The correlated combination of these two mechanisms Expert’s trust region and Expert Gradient clipping based on the βExpert value will balance the risk margin of divergence by limiting the magnitude of the network update when it is too high.

Figure 2. OCIRL architecture

Algorithm 1 OCIRL

  1. Inputs: DPER: Prioritized experience replay memory, initialized with demonstration data set, θExpert: weights for Expert critic network (random), θExplorer: weights for Explorer network (random), τ: frequency at which to update Expert critic network, k: number of pre-training gradient updates
  2. for steps t ∈ {1, 2, ... k} do
  3. Sample a mini-batch of n transitions from DPER
  4. Calculate loss J(Q) using the Expert critic network
  5. Perform a gradient descent step to update θ
  6. if t mod τ = 0 then θExplorer ← θExpert end if
  7. end for
  8. for steps t ∈ {1, 2, . . .} do
  9. Sample action from the Explorer Network’s   behavior policy a~πθExplorer
  10. Play action a and observe (s', r)
  11. Sample action from the Expert critic Network’s behavior policy a~πθExpert
  12. Play action a and observe (s'', r')
  13. Compute cumulative reward for both agents RExpert and RExplorer
  14. Store (s, a, r, s′) into DPER, overwriting oldest self-generated transition if overcapacity
  15. Sample a mini-batch of n transitions from DPER
  16. Calculate loss Jclip(Q)=Et(min(J(Q), clip(J(Q, $1-\varepsilon^{\text {Clip}}\left(\beta_{\text {Expert }}\right), 1+\varepsilon^{\text {Clip}}\left(\beta_{\text {Expert }}\right)$  using Explorer network
  17. Perform a gradient descent step to update θExplorer
  18. if t mod $\tau=0$ and $\left|R_{E x p l o r e r}-R_{E x p e r t}\right|<\beta_{E x p e r t},$ then $\theta_{\text {E x p e r t}} \leftarrow \theta_{\text {Explorer}}$ end if
  19.   s ← s′
  20.  end for
5. OCIRL Implementation Based on A2C

We choose to build our OCIRL model on the top of the Advantage Actor-Critic A2C DRL algorithm, that we call A2CfDoC which leverage the robustness of Actor-Critic methods that mix Policy Gradient and value-based approaches and also the trickiness of prioritized experience replay (PER) that proves its importance as the main factor that has significant impact on DRL models performance.

For the A2CfDoC network architecture, we apply Relu function to all the network’s layers for non-linearity purposes, and batch normalization [14] after each convolutional layer and at the end of the fully connected network to standardize the inputs, allowing to use a higher learning rate and mini-batches which speed up the training.

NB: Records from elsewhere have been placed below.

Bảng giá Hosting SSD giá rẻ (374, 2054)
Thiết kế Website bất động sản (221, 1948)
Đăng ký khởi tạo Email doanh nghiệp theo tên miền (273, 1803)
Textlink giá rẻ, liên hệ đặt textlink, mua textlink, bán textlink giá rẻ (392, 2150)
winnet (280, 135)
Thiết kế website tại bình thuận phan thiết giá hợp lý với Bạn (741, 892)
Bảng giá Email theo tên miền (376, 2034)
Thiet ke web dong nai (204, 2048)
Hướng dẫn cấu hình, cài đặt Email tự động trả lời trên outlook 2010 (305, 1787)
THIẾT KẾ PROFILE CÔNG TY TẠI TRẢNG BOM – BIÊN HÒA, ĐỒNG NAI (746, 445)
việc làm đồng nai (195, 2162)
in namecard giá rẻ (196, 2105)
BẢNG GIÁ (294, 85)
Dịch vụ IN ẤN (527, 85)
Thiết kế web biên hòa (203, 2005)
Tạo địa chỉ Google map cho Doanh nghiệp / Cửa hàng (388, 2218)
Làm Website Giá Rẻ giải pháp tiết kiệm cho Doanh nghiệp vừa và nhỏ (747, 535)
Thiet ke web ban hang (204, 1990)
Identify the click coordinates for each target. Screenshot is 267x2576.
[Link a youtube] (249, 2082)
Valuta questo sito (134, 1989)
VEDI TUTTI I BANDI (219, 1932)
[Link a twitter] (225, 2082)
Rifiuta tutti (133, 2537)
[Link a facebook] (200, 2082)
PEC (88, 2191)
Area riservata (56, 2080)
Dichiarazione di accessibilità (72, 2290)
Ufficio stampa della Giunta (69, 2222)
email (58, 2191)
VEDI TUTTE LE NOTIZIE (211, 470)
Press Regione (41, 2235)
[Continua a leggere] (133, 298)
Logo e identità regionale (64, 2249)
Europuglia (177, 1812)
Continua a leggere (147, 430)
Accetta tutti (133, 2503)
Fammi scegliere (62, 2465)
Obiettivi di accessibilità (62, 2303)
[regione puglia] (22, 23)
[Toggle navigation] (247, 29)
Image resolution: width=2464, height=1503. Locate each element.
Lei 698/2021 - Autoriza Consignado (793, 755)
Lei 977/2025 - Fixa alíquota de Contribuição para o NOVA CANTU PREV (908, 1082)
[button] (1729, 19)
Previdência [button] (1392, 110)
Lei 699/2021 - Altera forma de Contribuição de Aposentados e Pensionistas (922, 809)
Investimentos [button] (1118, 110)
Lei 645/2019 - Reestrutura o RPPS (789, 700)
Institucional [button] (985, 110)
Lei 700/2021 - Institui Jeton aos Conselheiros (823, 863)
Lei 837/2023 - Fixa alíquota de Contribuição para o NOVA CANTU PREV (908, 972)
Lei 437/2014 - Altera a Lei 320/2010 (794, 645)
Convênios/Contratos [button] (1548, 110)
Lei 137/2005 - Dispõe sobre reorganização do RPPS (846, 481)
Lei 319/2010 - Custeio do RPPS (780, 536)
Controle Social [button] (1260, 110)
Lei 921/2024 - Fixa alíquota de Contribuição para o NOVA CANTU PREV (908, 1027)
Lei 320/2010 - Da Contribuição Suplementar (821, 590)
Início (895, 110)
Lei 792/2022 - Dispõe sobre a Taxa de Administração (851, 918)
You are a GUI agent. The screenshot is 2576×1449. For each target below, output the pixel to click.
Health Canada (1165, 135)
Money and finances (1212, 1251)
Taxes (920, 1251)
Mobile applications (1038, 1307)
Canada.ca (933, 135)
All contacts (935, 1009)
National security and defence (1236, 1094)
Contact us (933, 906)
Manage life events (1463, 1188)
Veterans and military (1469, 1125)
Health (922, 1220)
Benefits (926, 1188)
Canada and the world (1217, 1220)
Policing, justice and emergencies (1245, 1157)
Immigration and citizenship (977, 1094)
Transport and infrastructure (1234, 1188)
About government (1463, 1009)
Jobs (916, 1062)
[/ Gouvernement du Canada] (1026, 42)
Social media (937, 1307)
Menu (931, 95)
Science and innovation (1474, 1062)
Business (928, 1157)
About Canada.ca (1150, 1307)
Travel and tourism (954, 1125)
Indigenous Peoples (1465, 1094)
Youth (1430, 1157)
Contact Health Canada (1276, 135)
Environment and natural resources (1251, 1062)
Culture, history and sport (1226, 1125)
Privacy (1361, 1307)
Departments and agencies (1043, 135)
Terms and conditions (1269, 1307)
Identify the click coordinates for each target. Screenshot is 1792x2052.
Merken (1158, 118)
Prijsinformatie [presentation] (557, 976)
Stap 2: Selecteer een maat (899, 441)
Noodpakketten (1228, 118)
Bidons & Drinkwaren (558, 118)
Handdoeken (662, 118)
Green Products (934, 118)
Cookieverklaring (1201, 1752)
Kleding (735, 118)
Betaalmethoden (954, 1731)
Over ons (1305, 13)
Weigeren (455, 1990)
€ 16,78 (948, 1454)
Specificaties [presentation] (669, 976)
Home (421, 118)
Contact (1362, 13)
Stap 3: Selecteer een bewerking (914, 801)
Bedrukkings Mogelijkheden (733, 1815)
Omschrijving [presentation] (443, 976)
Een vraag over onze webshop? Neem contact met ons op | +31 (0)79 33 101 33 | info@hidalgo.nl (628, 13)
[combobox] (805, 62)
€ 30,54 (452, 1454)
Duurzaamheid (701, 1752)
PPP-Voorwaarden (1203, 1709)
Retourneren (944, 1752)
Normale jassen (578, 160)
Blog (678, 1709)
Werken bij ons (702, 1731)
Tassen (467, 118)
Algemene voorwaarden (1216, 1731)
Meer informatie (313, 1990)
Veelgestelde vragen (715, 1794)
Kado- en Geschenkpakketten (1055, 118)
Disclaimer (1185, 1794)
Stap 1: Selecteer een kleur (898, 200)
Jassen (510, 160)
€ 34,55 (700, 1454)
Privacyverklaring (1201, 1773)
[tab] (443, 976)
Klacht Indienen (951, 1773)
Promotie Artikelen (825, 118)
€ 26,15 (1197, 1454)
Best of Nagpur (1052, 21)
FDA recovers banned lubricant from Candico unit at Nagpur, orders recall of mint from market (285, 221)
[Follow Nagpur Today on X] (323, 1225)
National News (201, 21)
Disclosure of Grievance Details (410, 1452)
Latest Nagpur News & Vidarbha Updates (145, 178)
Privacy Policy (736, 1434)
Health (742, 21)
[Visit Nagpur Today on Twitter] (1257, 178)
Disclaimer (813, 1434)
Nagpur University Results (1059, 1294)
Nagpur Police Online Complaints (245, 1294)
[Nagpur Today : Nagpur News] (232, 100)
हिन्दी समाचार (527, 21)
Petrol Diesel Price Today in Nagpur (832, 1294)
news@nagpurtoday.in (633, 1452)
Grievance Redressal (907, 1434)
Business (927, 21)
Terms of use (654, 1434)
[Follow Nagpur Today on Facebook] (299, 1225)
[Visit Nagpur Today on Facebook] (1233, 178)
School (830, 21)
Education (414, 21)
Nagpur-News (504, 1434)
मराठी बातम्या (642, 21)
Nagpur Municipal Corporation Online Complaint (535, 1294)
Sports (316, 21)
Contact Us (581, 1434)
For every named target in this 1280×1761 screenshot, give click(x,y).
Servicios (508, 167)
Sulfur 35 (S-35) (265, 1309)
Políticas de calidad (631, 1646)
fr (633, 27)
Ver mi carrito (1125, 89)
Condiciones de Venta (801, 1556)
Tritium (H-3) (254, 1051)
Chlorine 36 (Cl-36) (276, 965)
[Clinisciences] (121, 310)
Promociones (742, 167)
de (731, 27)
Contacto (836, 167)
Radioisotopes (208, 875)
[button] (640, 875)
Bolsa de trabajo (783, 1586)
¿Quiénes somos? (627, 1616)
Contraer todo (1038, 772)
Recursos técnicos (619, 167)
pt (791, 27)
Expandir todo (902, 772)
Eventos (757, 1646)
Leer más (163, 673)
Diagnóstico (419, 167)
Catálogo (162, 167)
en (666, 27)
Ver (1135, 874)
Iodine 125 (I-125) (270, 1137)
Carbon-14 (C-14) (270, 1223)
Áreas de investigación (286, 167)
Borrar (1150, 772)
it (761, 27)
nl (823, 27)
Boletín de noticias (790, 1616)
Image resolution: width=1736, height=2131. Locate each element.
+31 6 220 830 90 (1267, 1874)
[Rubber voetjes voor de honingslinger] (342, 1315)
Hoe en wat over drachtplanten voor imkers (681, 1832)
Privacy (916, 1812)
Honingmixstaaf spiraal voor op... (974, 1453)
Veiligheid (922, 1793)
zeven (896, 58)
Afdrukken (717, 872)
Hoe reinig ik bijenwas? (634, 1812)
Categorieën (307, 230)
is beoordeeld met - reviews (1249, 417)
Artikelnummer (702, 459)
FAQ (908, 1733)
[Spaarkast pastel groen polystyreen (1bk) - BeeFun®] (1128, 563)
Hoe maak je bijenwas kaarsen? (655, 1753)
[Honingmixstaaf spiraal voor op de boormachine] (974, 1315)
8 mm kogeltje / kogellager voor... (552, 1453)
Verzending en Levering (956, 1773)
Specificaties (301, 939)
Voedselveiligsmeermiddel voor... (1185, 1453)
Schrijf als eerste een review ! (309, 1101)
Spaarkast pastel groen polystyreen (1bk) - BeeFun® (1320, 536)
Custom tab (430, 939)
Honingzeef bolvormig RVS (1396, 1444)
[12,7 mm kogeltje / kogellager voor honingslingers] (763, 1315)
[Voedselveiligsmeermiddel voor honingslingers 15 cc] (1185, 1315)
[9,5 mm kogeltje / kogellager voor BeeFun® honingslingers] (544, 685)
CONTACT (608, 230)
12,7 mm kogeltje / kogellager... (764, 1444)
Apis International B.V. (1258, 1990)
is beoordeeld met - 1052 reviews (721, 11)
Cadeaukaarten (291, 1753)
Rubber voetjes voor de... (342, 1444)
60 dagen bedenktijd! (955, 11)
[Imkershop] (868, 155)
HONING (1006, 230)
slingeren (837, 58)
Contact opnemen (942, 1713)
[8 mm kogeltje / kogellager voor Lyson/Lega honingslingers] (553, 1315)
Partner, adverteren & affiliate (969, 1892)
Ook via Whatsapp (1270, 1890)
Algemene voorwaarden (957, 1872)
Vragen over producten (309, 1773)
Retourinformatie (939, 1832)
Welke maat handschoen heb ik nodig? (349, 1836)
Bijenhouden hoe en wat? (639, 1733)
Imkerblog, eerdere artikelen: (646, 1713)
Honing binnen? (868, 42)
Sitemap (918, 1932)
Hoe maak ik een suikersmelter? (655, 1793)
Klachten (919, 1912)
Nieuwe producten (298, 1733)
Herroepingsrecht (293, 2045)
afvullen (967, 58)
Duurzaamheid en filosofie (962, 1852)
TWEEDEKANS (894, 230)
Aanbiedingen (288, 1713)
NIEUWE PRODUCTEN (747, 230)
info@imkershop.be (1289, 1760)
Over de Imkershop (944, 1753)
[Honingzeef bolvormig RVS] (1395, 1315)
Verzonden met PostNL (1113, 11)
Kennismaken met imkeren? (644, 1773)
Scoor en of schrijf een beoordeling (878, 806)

Figure 3. A2CfDoC: CNN, actor & critic FCN

5.1 Adapting the A2C model

To take advantage of expert demonstrations, A2CfDoC adopt the same approach as the DQfD algorithm, as we described in the previous chapter, the PER is filled in by expert’s demonstrations data set which is used in the pre-training phase to initialize the DRL network with expert’s skills in supervised learning way. In this pre-training off-policy phase, the data does not come from the agent’s current behavioral policy but only from the PER memory, which served first and foremost to break the strong temporal /chronological relationship between transitions, and to learn to imitate the expert with a Q function that are compliant with the Bellman equation so we can apply TD updates once the agent begins to interact with his environment.

More concretely, we use a loss function inspired by the DQfD loss that combines between the A2C loss and the supervised large-margin classification loss, an imitation loss that comes on top of the standard TD-error. It is applied during the pre-training phase, where the DRL agent samples transitions from the PER expert’s demonstrations and is encouraged to mimic expert’s actions. For the training phase where the input data is self-generated, the supervised large-margin classification loss is not applied ( $\lambda_{E}$= 0):

$\mathrm{A} 2 \mathrm{C}$ Loss: $L_{A 2 C}=\frac{1}{2} L_{v a l u e}-L_{p o l i c y}$ with:

$L_{v a l u e}=\sum(R-V(s))^{2}$

and $L_{\text {policy}}=-\log (\pi(a | s)) \cdot A(s)-\beta \cdot H(\pi(a | s))$    (4)

$H_{e n t r o p y}(\pi)=-\sum P(x) \cdot \log (P(x))$   (5)

Supervised large-margin classification loss:

$L_{E}(Q)=\max _{a \in A}\left[Q(s, a)-l\left(a_{E x p e r t}, a\right)\right]-Q\left(s, a_{E x p e r t}\right)$   (6)

$l\left(a_{E x p e r t}, a\right)$  is the margin loss, with $l=0$ when $a=a_{\text {Expert}}$ and positive otherwise.

$L_{\mathrm{A} 2 \mathrm{CfDoC}}=\frac{1}{2} L_{v a l u e}-L_{p o l i c y}+\lambda_{E} \cdot L_{E}$   (7)

$L_{\mathrm{A} 2 \mathrm{CfDoC}}=\frac{1}{2} L_{v a l u e}-L_{p o l i c y}+\lambda_{E}\left(l\left(a_{E x p e r t}, a\right)-\bar{l}\right)$   (8)

To give the model more robustness and the ability to learn more general features, we use dropout [26] in our case, instead of L2 regularization [27] loss that is mainly adopted for supervised learning to avoid overfitting during the training.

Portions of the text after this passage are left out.